Acne patients who are taking oral antibiotics are more likely to suffer from pharyngitis, according to the results of a new study in Archives of Dermatology.

Researchers at the University of Pennsylvania, led by Paul H. Edelstein, MD, of the departments of pathology and laboratory medicine, examined 15 students with acne who were being treated with oral antibiotics and 130 students with acne who were not. In the cross-sectional study, two-thirds of the acne patients receiving oral antibiotics (10/15 patients) reported an episode of pharyngitis in the past 30 days, compared to 47 of the 130 acne patients not receiving oral antibiotics. The unadjusted odds ratio (OR) (95% CI) associating current oral antibiotic use in acne patients with a self-reported episode of pharyngitis was 3.53 (95% CI, 1.14-10.95), according to the Archives abstract.

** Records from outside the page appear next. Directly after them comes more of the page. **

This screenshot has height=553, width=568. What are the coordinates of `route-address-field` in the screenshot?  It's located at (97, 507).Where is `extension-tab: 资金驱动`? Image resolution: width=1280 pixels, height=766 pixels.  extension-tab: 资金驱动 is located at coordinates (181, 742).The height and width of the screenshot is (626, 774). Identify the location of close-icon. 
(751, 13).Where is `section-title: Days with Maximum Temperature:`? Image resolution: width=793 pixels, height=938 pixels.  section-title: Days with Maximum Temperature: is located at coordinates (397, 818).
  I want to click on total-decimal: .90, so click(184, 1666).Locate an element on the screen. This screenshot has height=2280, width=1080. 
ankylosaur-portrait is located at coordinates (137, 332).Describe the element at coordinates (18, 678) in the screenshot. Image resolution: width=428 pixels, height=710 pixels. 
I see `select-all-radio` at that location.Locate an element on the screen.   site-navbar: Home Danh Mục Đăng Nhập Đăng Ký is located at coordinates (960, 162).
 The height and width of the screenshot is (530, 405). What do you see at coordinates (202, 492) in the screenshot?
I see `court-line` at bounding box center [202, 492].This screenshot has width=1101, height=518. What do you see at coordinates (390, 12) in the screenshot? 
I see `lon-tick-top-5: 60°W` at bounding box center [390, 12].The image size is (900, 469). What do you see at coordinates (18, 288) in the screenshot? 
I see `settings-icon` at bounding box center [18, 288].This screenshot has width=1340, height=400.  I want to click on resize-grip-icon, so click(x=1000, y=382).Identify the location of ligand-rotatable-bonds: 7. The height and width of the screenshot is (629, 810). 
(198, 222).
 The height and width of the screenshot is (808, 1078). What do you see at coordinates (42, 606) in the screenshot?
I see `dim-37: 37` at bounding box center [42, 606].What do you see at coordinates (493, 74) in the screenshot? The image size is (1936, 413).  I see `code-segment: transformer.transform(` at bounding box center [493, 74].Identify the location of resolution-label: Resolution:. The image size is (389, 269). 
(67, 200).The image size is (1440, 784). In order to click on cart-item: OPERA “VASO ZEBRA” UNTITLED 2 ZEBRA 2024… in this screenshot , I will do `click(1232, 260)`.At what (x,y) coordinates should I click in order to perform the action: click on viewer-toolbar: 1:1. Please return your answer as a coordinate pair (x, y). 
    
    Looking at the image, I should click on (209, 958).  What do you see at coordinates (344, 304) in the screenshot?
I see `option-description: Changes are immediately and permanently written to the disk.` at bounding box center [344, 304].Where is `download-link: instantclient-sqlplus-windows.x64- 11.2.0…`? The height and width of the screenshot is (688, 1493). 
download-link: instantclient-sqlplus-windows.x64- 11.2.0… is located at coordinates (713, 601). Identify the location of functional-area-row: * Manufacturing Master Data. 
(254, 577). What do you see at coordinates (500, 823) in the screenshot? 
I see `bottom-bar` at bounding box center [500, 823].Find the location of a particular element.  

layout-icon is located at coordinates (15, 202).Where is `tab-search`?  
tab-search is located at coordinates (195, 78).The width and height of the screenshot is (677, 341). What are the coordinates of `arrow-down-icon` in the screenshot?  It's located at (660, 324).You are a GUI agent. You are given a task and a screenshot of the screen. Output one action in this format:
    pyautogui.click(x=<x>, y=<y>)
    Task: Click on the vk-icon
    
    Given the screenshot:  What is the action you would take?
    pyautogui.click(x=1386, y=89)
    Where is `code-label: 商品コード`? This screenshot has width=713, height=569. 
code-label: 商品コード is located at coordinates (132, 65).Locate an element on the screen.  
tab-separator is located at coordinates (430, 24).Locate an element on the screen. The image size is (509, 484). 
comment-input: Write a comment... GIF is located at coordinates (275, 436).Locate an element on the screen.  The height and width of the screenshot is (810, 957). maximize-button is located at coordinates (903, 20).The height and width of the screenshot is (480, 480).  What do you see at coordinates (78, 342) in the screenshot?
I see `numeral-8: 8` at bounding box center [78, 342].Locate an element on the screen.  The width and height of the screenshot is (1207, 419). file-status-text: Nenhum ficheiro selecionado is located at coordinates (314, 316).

“Our studies show that that the odds of reporting pharyngitis is more than 3 times baseline in patients receiving oral antibiotics for acne vs. those who are not receiving oral antibiotics,” the researchers report.

The study also found that the use of oral antibiotics was not associated with group A streptococcus.

“The true clinical importance of these findings needs to be evaluated further by prospective studies, but this finding is not associated with group A streptococcus,” the researchers write in Archives.